Masonic lodges talk about these
ideas as well.
They talk about Rousseau,
Diderot, Montesquieu,
and all of these people.
This is a second way in which
these ideas get out.
The third is the salon.
There's another French word
that's so important it became an
English word.
A salon was a gathering of
pretty elite people,
but interested in the life of
the mind.
They were hosted by hostesses,
again, the role of women in the
Enlightenment.
I give you in the book the
example of Madame Geoffrin,
which was the classic one.
People would come together to
eat, to drink,
and to discuss ideas.
When British guests came to
Paris, the salons,
they said, "All they do is
eat and drink.
They spend all their time
eating and drinking,
and they don't discuss ideas
that much."
In fact, they did.
There's still a wonderful
place in Paris called the
Palais Royal where you can go,
and on very hot days--in the
eighteenth century,
in the 1770s,
you can imagine people meeting
there talking about the ideas of
young Enlightenment hotshots,
those people who have become
part of the canon of western
civilization.
This is another way where these
ideas get along.
Young, would-be
philosophes on the make
coming up from the provinces,
what they want to do is be
introduced to one of these
hostesses so that they will be
invited to trot out their
intellectual wares at one of
these gatherings.
These are concrete examples of
the way that these ideas got
around.
People didn't pay any attention
to this before about thirty,
thirty-five years ago.
Danielle Roche's book on the
académies,
two huge volumes not
translated, are really marvelous
in all of that.
That's something to keep in
mind.
The high Enlightenment really
ends in 1778,
traditionally.
That's a textbook kind of date.
But it does matter,
because that's when Voltaire
and his great enemy,
Rousseau, both die.
After that, there are no more
Montesquieus,
or Voltaires,
or the big-time all stars of
the philosophes.

▶ _CHALLENGES_:
1. Render this sentence from the lecture excerpt on Enlightenment salons into Spanish: "People would come together to eat, to drink, and to discuss ideas."
2. Reproduce the lecture excerpt on Enlightenment salons from "Danielle Roche's book" up to and including "kind of date.".

▶ _DATA SECTION_:
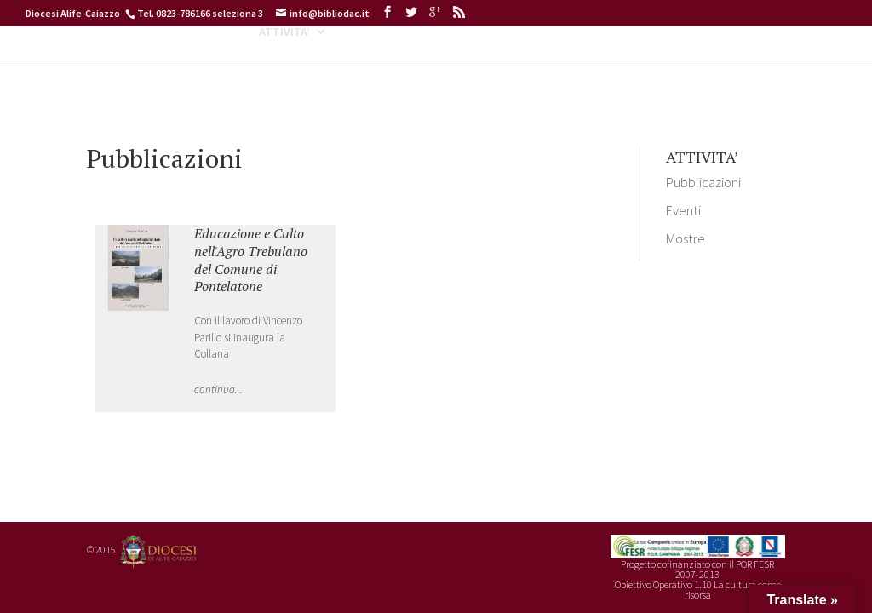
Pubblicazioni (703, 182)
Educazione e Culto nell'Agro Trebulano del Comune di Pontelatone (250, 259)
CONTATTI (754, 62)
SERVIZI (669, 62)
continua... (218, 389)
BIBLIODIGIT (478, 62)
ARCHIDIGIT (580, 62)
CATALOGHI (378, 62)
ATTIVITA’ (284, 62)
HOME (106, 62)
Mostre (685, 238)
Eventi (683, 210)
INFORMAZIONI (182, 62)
...
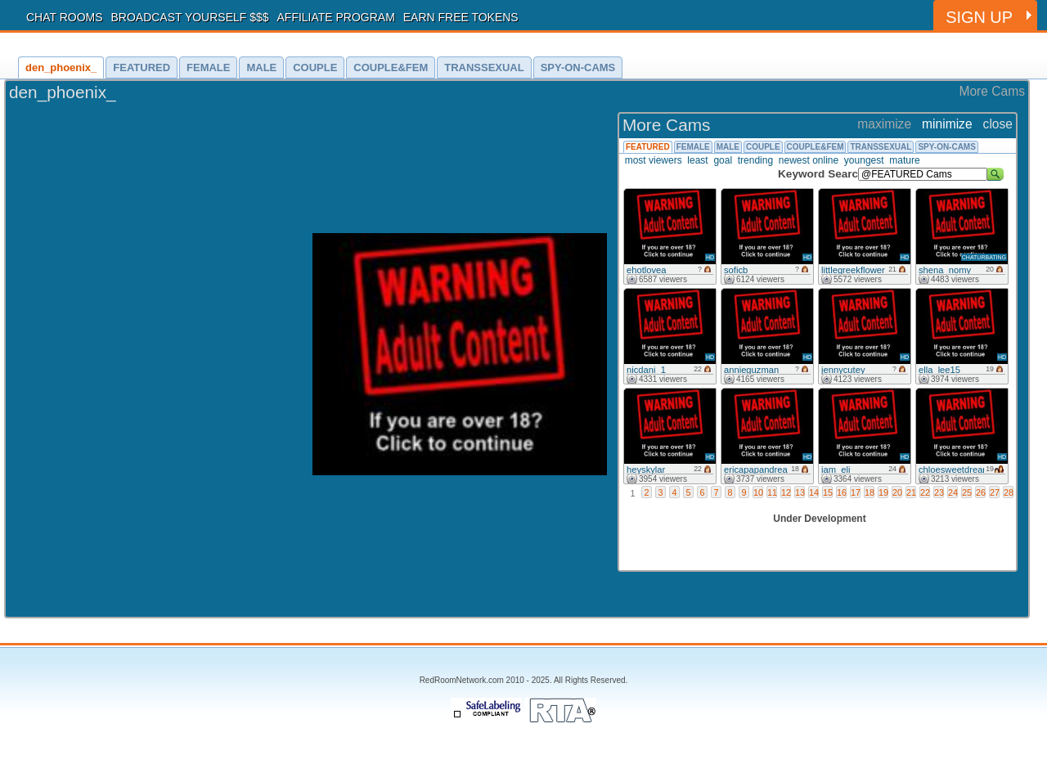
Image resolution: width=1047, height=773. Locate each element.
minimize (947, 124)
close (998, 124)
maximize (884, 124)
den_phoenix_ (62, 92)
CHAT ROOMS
--
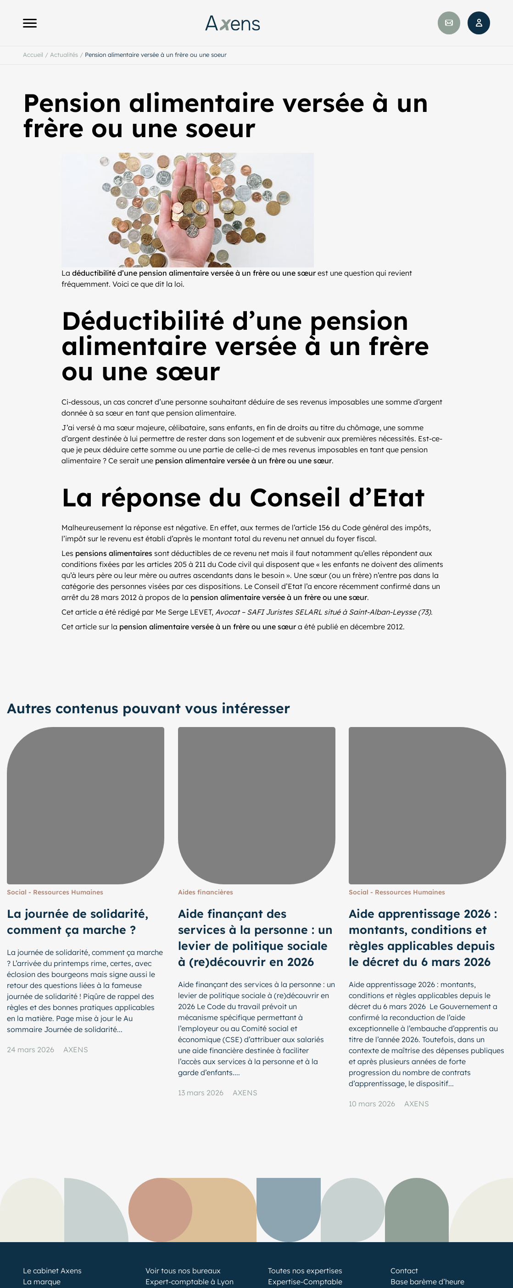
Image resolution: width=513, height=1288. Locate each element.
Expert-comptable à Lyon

▶ _SOLUTIONS TO THE TASKS_:
1. La gente se reunía para comer, para beber y para discutir ideas.

2.
Danielle Roche's book on the
académies,
two huge volumes not
translated, are really marvelous
in all of that.
That's something to keep in
mind.
The high Enlightenment really
ends in 1778,
traditionally.
That's a textbook kind of date.